E$^2$CM: Early Exit via Class Means for Efficient Supervised and Unsupervised Learning
This work addresses efficiency challenges in neural network training for low-power devices, such as in wireless edge networks, offering an incremental improvement over existing early exit methods.
The paper tackles the problem of high training costs in early exit mechanisms for neural networks by proposing E^2CM, a technique based on class means that avoids gradient-based training and network modifications. The results show that E^2CM achieves higher accuracy than existing methods under fixed training time budgets and can boost performance when combined with other schemes, with evaluations on datasets like CIFAR-100 and ImageNet.

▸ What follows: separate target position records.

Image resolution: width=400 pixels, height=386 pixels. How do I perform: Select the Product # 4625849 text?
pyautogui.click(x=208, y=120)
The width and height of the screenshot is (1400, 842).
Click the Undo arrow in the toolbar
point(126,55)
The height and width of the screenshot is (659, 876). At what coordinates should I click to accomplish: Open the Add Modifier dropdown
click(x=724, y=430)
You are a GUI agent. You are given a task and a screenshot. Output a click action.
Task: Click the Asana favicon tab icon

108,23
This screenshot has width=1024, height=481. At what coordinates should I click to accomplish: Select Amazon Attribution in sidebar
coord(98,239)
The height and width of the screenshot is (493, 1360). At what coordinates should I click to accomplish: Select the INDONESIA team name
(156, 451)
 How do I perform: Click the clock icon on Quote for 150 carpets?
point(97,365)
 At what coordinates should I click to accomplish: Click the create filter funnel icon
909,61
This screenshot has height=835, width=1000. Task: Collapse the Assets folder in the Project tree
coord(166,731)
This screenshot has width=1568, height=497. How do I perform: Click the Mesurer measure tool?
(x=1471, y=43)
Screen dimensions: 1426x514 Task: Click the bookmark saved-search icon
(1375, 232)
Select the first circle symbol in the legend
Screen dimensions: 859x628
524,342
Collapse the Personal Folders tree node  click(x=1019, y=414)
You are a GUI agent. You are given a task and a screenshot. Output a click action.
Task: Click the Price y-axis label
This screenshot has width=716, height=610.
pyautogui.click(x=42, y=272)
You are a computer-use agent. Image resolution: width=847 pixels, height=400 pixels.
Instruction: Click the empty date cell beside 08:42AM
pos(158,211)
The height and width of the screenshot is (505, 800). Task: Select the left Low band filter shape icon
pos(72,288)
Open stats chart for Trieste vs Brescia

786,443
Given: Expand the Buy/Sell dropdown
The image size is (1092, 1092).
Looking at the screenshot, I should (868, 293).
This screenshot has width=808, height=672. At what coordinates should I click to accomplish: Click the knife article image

State-of-the-art neural networks with early exit mechanisms often need considerable amount of training and fine tuning to achieve good performance with low computational cost. We propose a novel early exit technique, Early Exit Class Means (E$^2$CM), based on class means of samples. Unlike most existing schemes, E$^2$CM does not require gradient-based training of internal classifiers and it does not modify the base network by any means. This makes it particularly useful for neural network training in low-power devices, as in wireless edge networks. We evaluate the performance and overheads of E$^2$CM over various base neural networks such as MobileNetV3, EfficientNet, ResNet, and datasets such as CIFAR-100, ImageNet, and KMNIST. Our results show that, given a fixed training time budget, E$^2$CM achieves higher accuracy as compared to existing early exit mechanisms. Moreover, if there are no limitations on the training time budget, E$^2$CM can be combined with an existing early exit scheme to boost the latter's performance, achieving a better trade-off between computational cost and network accuracy. We also show that E$^2$CM can be used to decrease the computational cost in unsupervised learning tasks.